++++ Records for this task ++++

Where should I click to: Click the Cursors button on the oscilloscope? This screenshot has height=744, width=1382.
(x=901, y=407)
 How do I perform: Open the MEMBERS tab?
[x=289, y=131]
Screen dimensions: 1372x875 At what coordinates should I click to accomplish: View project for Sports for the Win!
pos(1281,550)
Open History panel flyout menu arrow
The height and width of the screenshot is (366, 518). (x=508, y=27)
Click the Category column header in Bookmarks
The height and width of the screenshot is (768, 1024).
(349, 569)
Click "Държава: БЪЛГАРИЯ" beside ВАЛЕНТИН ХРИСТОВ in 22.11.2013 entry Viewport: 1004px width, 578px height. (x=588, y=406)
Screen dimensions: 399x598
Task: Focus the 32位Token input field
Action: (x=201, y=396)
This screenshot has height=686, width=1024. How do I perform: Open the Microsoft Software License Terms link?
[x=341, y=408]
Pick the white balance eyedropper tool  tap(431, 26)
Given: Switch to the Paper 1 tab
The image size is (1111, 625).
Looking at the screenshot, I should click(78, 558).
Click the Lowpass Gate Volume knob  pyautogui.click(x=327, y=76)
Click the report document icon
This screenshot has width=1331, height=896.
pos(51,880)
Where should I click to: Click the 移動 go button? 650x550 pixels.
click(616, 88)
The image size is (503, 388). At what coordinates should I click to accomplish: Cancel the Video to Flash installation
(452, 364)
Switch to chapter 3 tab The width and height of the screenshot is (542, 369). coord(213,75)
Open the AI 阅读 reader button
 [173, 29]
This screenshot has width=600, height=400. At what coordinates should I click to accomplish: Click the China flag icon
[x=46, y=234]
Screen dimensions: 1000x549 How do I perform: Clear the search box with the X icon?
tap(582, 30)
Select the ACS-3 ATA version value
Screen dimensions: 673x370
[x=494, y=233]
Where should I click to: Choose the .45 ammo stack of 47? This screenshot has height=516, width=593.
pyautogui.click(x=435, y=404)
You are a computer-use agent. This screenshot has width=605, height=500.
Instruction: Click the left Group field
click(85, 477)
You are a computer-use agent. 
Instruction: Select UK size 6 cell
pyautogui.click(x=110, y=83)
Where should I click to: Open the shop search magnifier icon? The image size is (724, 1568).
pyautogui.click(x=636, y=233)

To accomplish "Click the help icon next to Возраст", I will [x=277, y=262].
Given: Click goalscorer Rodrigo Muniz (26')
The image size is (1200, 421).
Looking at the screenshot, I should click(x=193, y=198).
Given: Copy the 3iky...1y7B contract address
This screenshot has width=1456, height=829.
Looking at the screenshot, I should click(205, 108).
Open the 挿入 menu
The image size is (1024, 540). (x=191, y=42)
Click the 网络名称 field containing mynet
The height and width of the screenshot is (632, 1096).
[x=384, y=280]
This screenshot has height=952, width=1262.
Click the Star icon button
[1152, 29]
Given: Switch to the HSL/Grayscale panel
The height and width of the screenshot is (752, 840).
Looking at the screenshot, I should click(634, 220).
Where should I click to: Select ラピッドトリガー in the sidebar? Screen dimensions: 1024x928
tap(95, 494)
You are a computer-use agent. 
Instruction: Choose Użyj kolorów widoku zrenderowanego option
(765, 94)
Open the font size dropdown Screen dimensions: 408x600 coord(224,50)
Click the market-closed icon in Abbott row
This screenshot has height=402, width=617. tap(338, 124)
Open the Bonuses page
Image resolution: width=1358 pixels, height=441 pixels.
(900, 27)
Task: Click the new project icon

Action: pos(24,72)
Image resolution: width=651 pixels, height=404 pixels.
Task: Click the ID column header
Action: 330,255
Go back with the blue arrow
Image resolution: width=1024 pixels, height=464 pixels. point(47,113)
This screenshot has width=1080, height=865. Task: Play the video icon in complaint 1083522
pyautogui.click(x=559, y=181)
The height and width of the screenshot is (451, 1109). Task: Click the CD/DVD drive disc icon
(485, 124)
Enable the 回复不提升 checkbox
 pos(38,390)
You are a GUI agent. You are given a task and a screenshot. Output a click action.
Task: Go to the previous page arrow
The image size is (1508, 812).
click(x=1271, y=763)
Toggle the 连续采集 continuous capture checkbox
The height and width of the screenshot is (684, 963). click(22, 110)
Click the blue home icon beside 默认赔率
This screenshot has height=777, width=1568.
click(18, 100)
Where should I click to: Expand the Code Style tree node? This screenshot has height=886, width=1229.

++++

Copy the rows above word for word, starting with the line that contains "Screen dimensions: 1372x875" and going on through the line that contains "pos(1281,550)".

**Response:**
Screen dimensions: 1372x875 At what coordinates should I click to accomplish: View project for Sports for the Win!
pos(1281,550)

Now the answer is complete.